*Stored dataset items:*

○ ○ ○ ○ ○ ○ ○

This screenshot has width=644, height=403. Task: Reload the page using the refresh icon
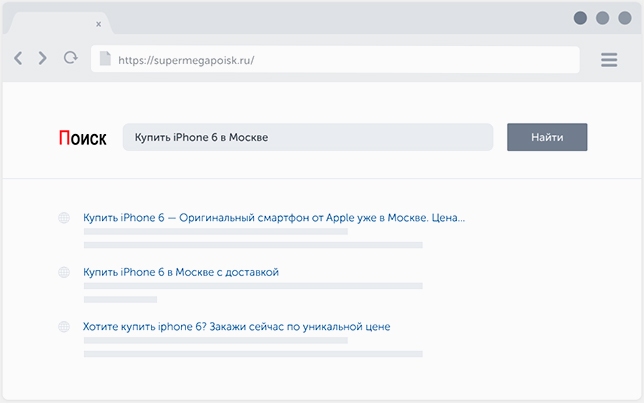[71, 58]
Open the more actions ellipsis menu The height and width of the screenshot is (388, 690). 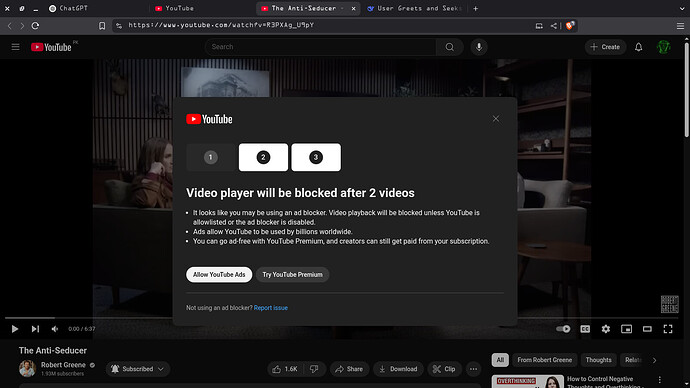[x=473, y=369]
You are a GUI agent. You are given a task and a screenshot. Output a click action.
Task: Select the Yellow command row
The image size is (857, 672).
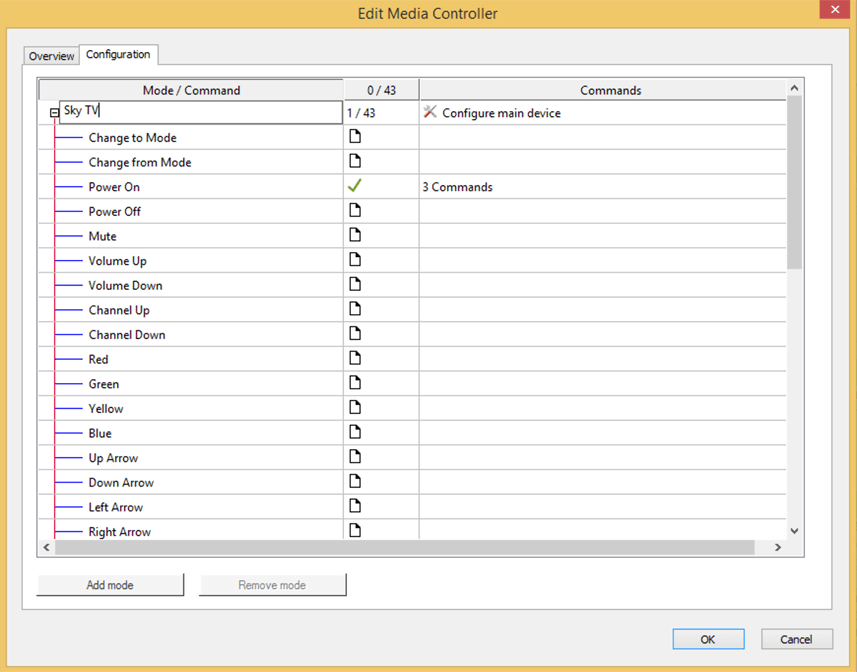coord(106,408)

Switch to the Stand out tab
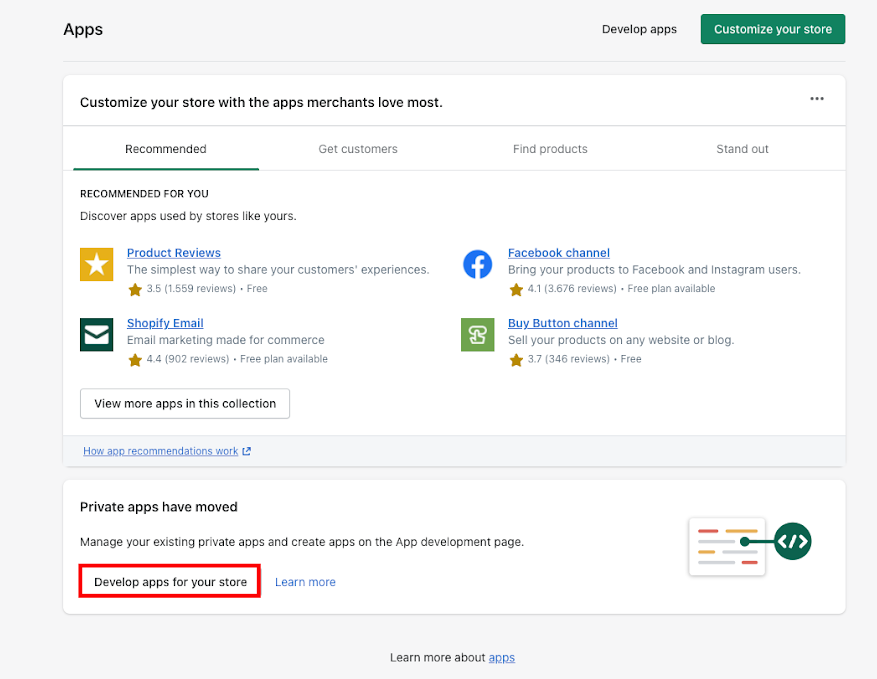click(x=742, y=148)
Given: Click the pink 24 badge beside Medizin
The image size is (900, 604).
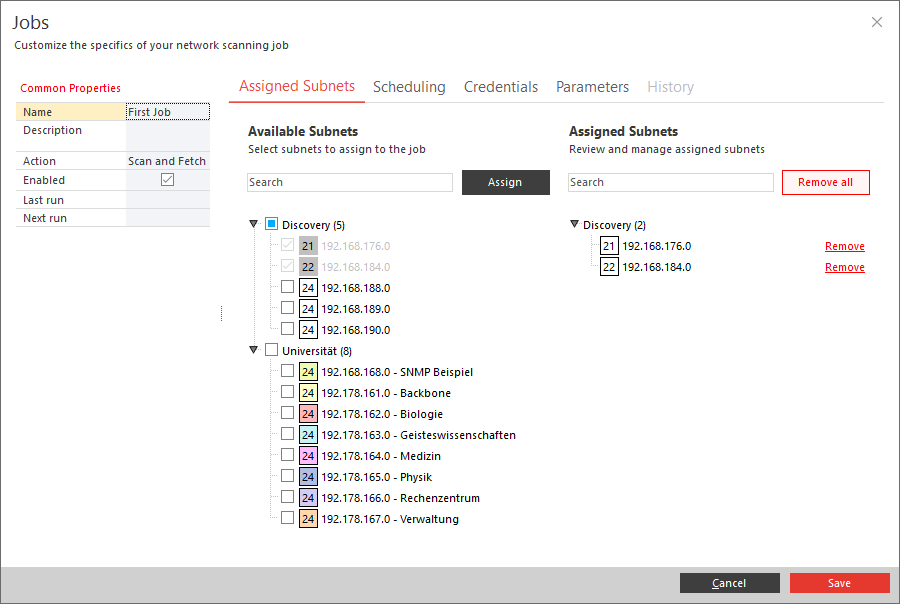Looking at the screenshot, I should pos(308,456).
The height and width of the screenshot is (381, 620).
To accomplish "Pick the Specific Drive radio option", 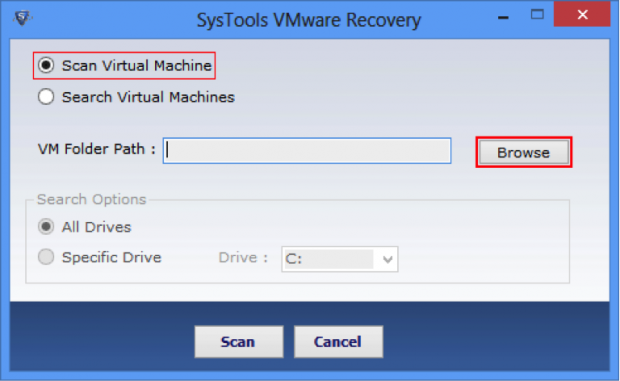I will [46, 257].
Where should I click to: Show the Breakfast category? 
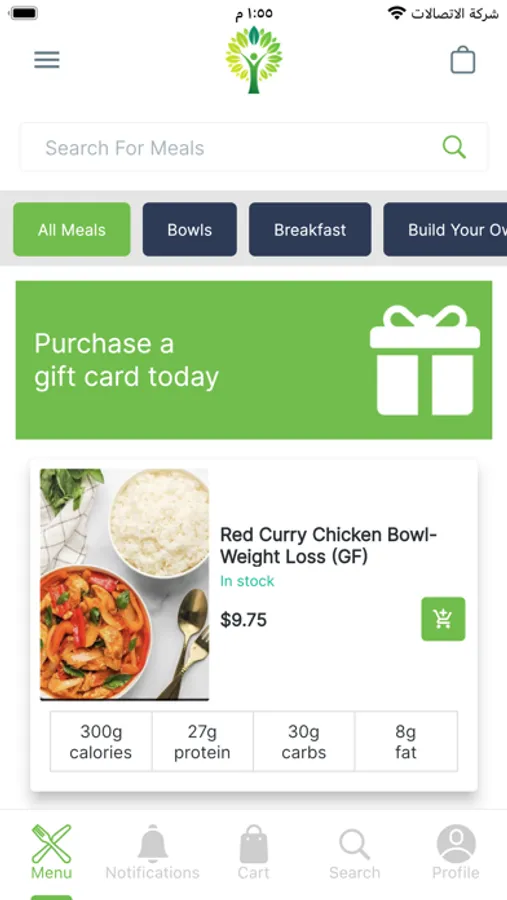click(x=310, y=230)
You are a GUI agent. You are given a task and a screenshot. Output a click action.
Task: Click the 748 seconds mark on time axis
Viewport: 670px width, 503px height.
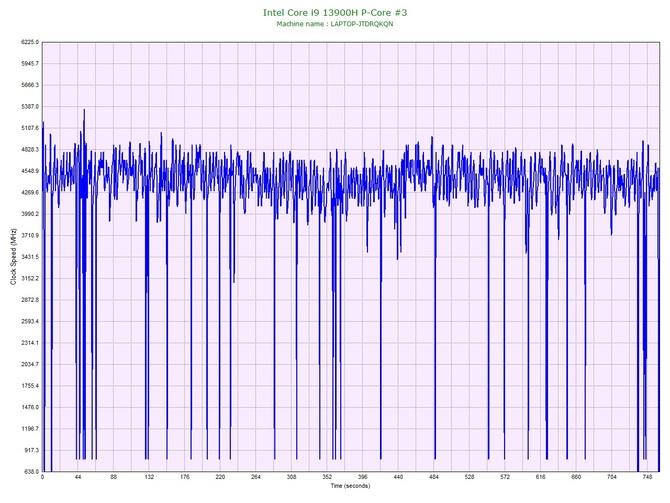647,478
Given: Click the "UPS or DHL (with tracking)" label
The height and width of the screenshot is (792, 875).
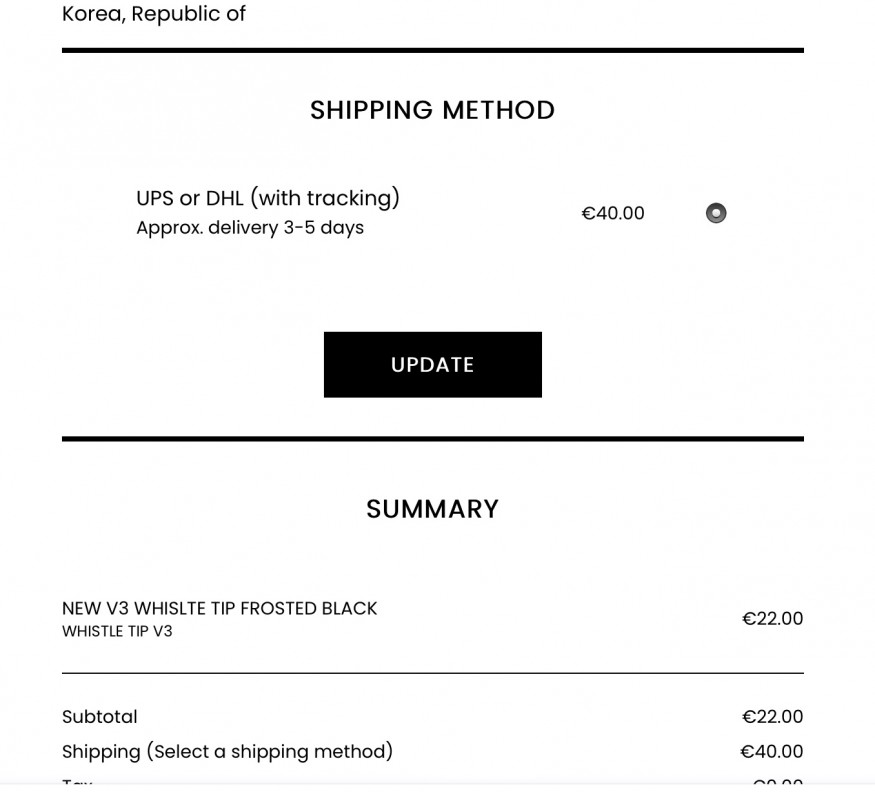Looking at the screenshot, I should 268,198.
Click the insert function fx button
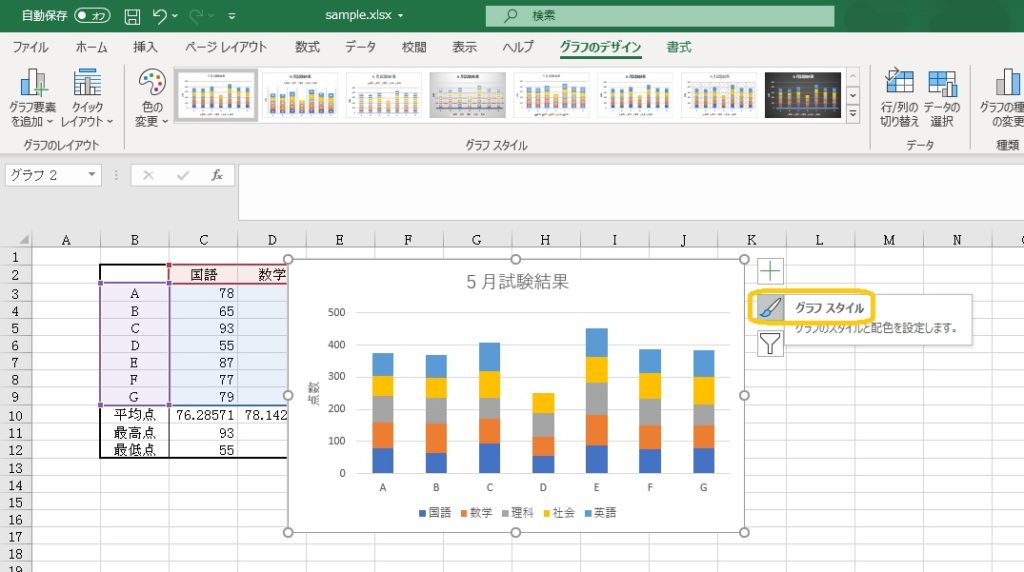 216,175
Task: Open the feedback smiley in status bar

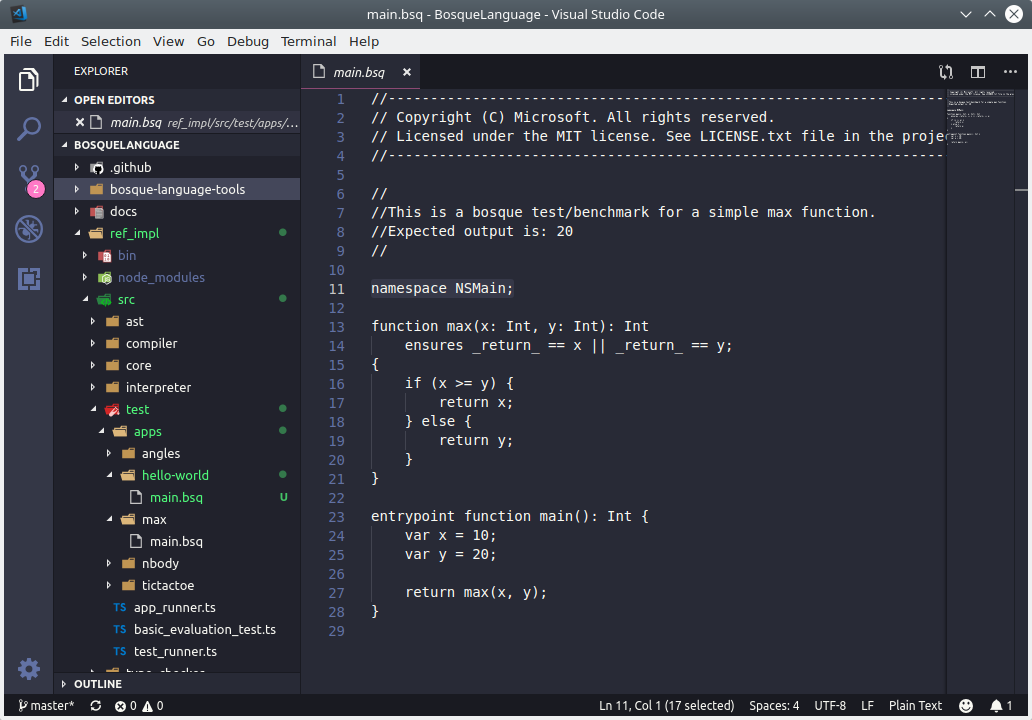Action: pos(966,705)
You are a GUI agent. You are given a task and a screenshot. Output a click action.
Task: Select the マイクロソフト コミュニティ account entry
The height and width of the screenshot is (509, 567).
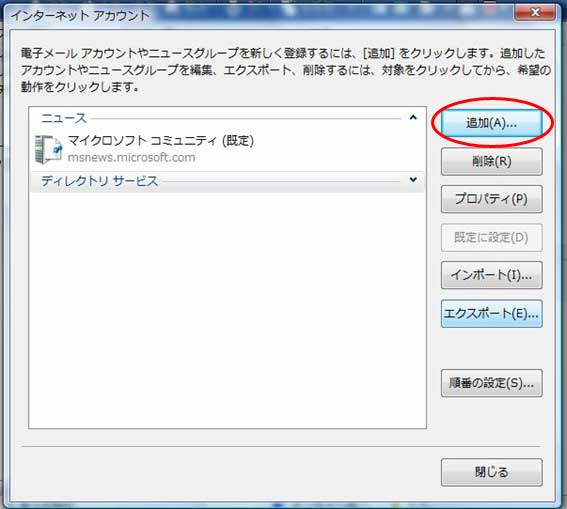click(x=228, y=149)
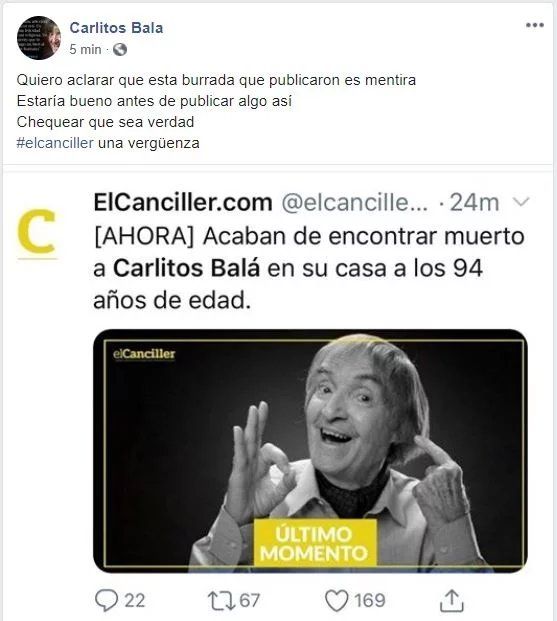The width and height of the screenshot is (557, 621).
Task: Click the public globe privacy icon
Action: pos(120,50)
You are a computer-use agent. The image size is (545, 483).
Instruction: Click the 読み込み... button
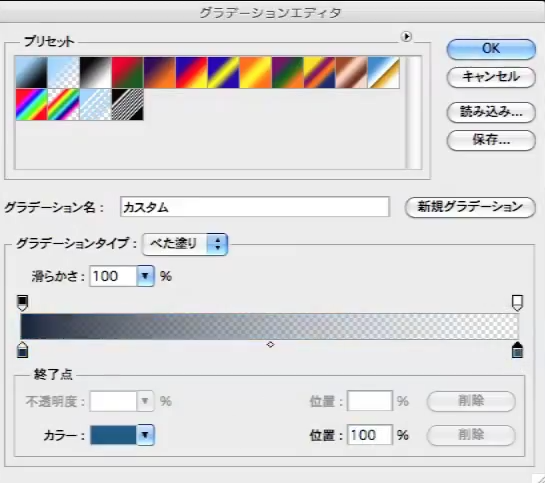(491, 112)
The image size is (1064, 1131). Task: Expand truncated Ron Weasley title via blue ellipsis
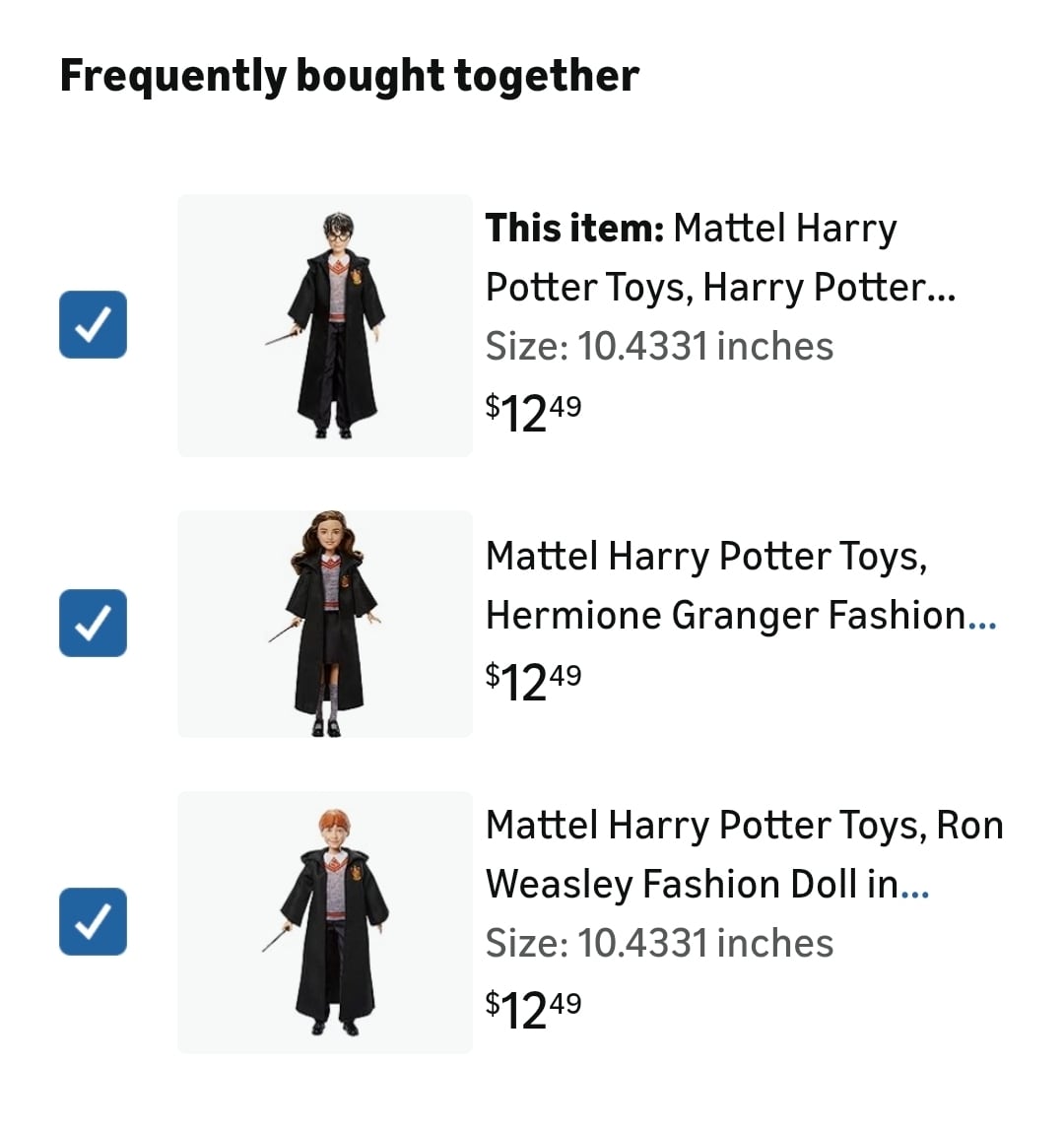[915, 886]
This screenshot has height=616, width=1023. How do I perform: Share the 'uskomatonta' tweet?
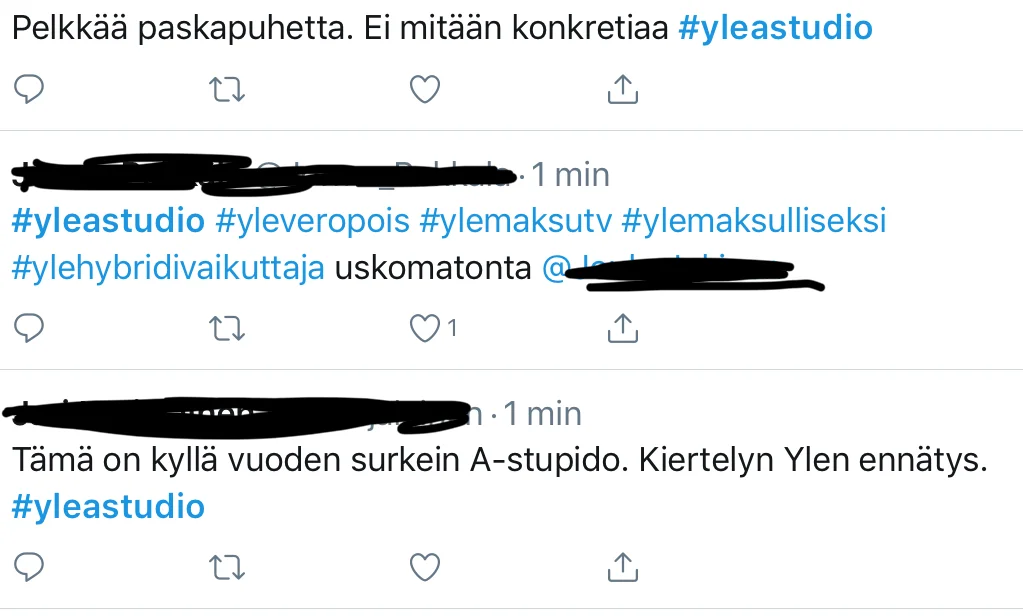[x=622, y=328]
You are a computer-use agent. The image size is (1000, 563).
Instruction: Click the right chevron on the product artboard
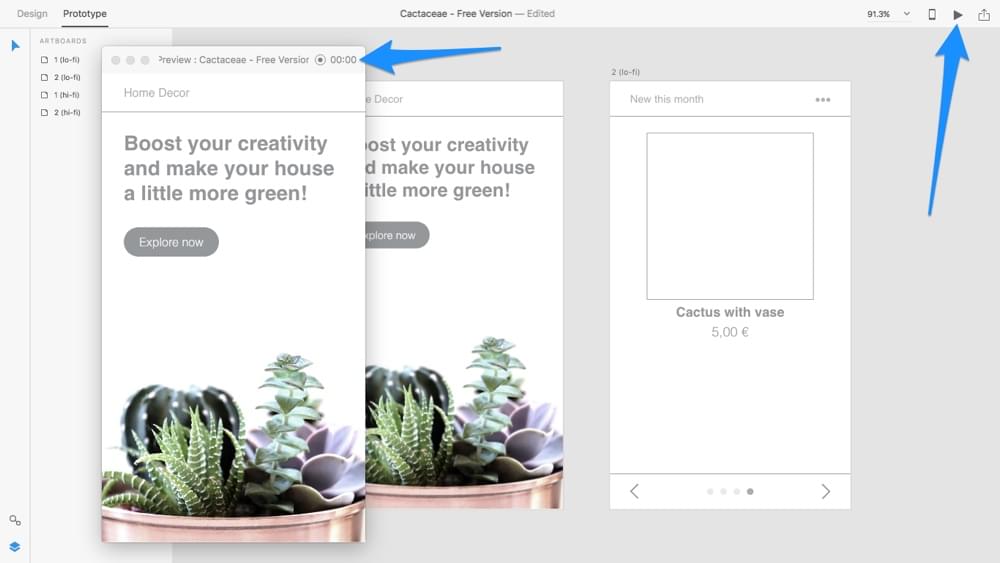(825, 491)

○ ○ ○ ○ ○ ○ ○

Number of lines above with the word "Select": state it alone.

*RESULT FOR THIS EXERCISE:* 2